# [Stated goal]
Repeat all the records below word for word, keeping every line as it is.

# [Materials provided]
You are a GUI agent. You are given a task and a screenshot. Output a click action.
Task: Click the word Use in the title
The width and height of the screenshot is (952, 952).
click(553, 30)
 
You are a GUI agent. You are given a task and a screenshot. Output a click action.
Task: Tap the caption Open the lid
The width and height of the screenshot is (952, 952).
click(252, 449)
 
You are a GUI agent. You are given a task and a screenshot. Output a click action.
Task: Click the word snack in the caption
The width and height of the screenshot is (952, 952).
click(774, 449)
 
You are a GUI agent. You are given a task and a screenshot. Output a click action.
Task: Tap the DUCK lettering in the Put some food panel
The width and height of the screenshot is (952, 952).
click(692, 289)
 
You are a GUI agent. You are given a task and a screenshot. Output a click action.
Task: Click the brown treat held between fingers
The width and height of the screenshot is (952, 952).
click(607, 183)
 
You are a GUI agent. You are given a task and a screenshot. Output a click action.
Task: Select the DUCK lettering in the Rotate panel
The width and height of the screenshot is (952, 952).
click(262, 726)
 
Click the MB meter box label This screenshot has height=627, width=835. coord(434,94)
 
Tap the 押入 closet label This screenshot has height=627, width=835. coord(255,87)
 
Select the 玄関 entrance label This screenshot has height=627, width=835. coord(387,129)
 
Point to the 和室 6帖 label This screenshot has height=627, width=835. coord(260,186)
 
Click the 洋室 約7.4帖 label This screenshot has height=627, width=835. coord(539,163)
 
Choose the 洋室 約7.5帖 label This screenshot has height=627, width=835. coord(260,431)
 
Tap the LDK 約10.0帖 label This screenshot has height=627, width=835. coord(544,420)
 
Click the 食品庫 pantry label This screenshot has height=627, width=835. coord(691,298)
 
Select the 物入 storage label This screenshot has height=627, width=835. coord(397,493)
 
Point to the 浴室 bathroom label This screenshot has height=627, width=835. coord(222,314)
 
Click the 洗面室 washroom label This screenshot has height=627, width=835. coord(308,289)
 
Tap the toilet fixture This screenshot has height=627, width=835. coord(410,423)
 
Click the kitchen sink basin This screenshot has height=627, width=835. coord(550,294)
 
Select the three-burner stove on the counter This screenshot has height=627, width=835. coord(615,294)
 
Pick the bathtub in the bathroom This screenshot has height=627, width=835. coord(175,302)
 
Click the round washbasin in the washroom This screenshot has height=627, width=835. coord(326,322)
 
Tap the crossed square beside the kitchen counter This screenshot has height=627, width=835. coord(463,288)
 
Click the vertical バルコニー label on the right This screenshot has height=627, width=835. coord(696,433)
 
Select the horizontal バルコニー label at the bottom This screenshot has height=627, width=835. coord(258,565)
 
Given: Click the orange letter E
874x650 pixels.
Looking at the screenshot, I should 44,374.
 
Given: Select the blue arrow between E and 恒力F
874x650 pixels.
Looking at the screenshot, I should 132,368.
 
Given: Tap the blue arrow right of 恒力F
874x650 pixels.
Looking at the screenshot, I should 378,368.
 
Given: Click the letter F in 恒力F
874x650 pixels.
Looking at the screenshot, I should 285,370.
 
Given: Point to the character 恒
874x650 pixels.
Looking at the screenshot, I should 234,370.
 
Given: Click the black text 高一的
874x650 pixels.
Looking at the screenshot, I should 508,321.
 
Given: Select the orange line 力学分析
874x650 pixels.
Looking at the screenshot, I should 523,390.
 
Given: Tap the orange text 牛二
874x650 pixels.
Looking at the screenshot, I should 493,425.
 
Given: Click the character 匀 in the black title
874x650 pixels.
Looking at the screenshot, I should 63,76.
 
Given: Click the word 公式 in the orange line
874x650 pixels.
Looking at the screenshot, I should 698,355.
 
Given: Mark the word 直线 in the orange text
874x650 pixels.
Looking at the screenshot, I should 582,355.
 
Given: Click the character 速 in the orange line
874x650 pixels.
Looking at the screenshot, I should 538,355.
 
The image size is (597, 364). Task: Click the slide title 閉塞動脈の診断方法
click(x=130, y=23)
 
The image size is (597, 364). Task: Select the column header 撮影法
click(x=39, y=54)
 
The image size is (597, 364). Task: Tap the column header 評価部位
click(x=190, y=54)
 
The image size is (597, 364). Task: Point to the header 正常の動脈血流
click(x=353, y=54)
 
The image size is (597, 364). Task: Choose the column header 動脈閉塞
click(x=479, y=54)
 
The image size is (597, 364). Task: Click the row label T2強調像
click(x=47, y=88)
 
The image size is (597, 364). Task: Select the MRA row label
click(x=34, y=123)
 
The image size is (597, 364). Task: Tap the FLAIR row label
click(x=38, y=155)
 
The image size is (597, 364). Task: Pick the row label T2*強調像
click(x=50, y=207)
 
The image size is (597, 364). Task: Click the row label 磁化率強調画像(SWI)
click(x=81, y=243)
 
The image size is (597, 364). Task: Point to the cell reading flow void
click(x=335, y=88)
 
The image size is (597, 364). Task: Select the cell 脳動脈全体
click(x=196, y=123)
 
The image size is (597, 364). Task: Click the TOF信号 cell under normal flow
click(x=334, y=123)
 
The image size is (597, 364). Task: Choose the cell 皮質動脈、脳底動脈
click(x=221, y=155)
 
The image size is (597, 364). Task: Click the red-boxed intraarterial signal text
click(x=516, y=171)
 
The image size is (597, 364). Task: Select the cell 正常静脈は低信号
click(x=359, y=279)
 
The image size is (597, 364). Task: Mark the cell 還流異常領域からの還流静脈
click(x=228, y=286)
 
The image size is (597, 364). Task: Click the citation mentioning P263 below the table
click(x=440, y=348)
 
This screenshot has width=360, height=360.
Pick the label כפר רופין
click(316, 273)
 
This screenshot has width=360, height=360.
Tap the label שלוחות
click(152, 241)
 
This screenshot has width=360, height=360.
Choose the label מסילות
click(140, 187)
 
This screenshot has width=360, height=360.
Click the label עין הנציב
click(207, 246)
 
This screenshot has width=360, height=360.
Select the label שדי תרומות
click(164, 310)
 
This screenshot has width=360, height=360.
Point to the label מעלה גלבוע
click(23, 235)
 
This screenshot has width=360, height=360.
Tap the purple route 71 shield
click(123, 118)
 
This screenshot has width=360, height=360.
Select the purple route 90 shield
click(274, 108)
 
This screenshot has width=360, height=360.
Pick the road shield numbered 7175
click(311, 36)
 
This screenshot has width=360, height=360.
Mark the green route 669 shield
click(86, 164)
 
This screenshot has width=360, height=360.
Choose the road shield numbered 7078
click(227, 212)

# [Exercise solution]
You are a GUI agent. You are given a task and a screenshot. Output a click action.
Task: Click the word Use in the title
The width and height of the screenshot is (952, 952).
click(553, 30)
 
You are a GUI agent. You are given a task and a screenshot. Output a click action.
Task: Tap the caption Open the lid
The width and height of the screenshot is (952, 952).
click(252, 449)
 
You are a GUI agent. You are given a task and a screenshot. Output a click action.
Task: Click the word snack in the caption
The width and height of the screenshot is (952, 952).
click(774, 449)
 
You are a GUI agent. You are given a task and a screenshot. Output a click action.
Task: Tap the DUCK lettering in the Put some food panel
The width and height of the screenshot is (952, 952).
click(692, 289)
 
You are a GUI agent. You are given a task and a screenshot. Output a click action.
Task: Click the brown treat held between fingers
The width and height of the screenshot is (952, 952).
click(607, 183)
 
You are a GUI agent. You are given a task and a screenshot. Output a click action.
Task: Select the DUCK lettering in the Rotate panel
The width and height of the screenshot is (952, 952).
click(262, 726)
 
Click the MB meter box label This screenshot has height=627, width=835. coord(434,94)
 
Tap the 押入 closet label This screenshot has height=627, width=835. coord(255,87)
 
Select the 玄関 entrance label This screenshot has height=627, width=835. coord(387,129)
 
Point to the 和室 6帖 label This screenshot has height=627, width=835. coord(260,186)
 
Click the 洋室 約7.4帖 label This screenshot has height=627, width=835. coord(539,163)
 
Choose the 洋室 約7.5帖 label This screenshot has height=627, width=835. coord(260,431)
 
Tap the LDK 約10.0帖 label This screenshot has height=627, width=835. coord(544,420)
 
Click the 食品庫 pantry label This screenshot has height=627, width=835. coord(691,298)
 
Select the 物入 storage label This screenshot has height=627, width=835. coord(397,493)
 
Point to the 浴室 bathroom label This screenshot has height=627, width=835. coord(222,314)
 
Click the 洗面室 washroom label This screenshot has height=627, width=835. coord(308,289)
 
Tap the toilet fixture This screenshot has height=627, width=835. coord(410,423)
 
Click the kitchen sink basin This screenshot has height=627, width=835. coord(550,294)
 
Select the three-burner stove on the counter This screenshot has height=627, width=835. coord(615,294)
 
Pick the bathtub in the bathroom This screenshot has height=627, width=835. coord(175,302)
 
Click the round washbasin in the washroom This screenshot has height=627, width=835. coord(326,322)
 
Tap the crossed square beside the kitchen counter This screenshot has height=627, width=835. coord(463,288)
 
Click the vertical バルコニー label on the right This screenshot has height=627, width=835. coord(696,433)
 
Select the horizontal バルコニー label at the bottom This screenshot has height=627, width=835. coord(258,565)
 
Given: Click the orange letter E
874x650 pixels.
Looking at the screenshot, I should 44,374.
 
Given: Select the blue arrow between E and 恒力F
874x650 pixels.
Looking at the screenshot, I should 132,368.
 
Given: Tap the blue arrow right of 恒力F
874x650 pixels.
Looking at the screenshot, I should 378,368.
 
Given: Click the letter F in 恒力F
874x650 pixels.
Looking at the screenshot, I should 285,370.
 
Given: Point to the character 恒
874x650 pixels.
Looking at the screenshot, I should 234,370.
 
Given: Click the black text 高一的
874x650 pixels.
Looking at the screenshot, I should 508,321.
 
Given: Select the orange line 力学分析
874x650 pixels.
Looking at the screenshot, I should 523,390.
 
Given: Tap the orange text 牛二
874x650 pixels.
Looking at the screenshot, I should 493,425.
 
Given: Click the character 匀 in the black title
874x650 pixels.
Looking at the screenshot, I should 63,76.
 
Given: Click the word 公式 in the orange line
874x650 pixels.
Looking at the screenshot, I should 698,355.
 
Given: Mark the word 直线 in the orange text
874x650 pixels.
Looking at the screenshot, I should 582,355.
 
Given: Click the character 速 in the orange line
874x650 pixels.
Looking at the screenshot, I should 538,355.
 
The image size is (597, 364). Task: Click the slide title 閉塞動脈の診断方法
click(x=130, y=23)
 
The image size is (597, 364). Task: Select the column header 撮影法
click(x=39, y=54)
 
The image size is (597, 364). Task: Tap the column header 評価部位
click(x=190, y=54)
 
The image size is (597, 364). Task: Point to the header 正常の動脈血流
click(x=353, y=54)
 
The image size is (597, 364). Task: Choose the column header 動脈閉塞
click(x=479, y=54)
 
The image size is (597, 364). Task: Click the row label T2強調像
click(x=47, y=88)
 
The image size is (597, 364). Task: Select the MRA row label
click(x=34, y=123)
 
The image size is (597, 364). Task: Tap the FLAIR row label
click(x=38, y=155)
 
The image size is (597, 364). Task: Pick the row label T2*強調像
click(x=50, y=207)
 
The image size is (597, 364). Task: Click the row label 磁化率強調画像(SWI)
click(x=81, y=243)
 
The image size is (597, 364). Task: Point to the cell reading flow void
click(x=335, y=88)
 
The image size is (597, 364). Task: Select the cell 脳動脈全体
click(x=196, y=123)
 
The image size is (597, 364). Task: Click the TOF信号 cell under normal flow
click(x=334, y=123)
 
The image size is (597, 364). Task: Choose the cell 皮質動脈、脳底動脈
click(x=221, y=155)
 
The image size is (597, 364). Task: Click the red-boxed intraarterial signal text
click(x=516, y=171)
 
The image size is (597, 364). Task: Select the cell 正常静脈は低信号
click(x=359, y=279)
 
The image size is (597, 364). Task: Mark the cell 還流異常領域からの還流静脈
click(x=228, y=286)
 
The image size is (597, 364). Task: Click the citation mentioning P263 below the table
click(x=440, y=348)
 
This screenshot has width=360, height=360.
Pick the label כפר רופין
click(316, 273)
 
This screenshot has width=360, height=360.
Tap the label שלוחות
click(152, 241)
 
This screenshot has width=360, height=360.
Choose the label מסילות
click(140, 187)
 
This screenshot has width=360, height=360.
Click the label עין הנציב
click(207, 246)
 
This screenshot has width=360, height=360.
Select the label שדי תרומות
click(164, 310)
 
This screenshot has width=360, height=360.
Point to the label מעלה גלבוע
click(23, 235)
 
This screenshot has width=360, height=360.
Tap the purple route 71 shield
click(123, 118)
 
This screenshot has width=360, height=360.
Select the purple route 90 shield
click(274, 108)
 
This screenshot has width=360, height=360.
Pick the road shield numbered 7175
click(311, 36)
 
This screenshot has width=360, height=360.
Mark the green route 669 shield
click(86, 164)
 
This screenshot has width=360, height=360.
Choose the road shield numbered 7078
click(227, 212)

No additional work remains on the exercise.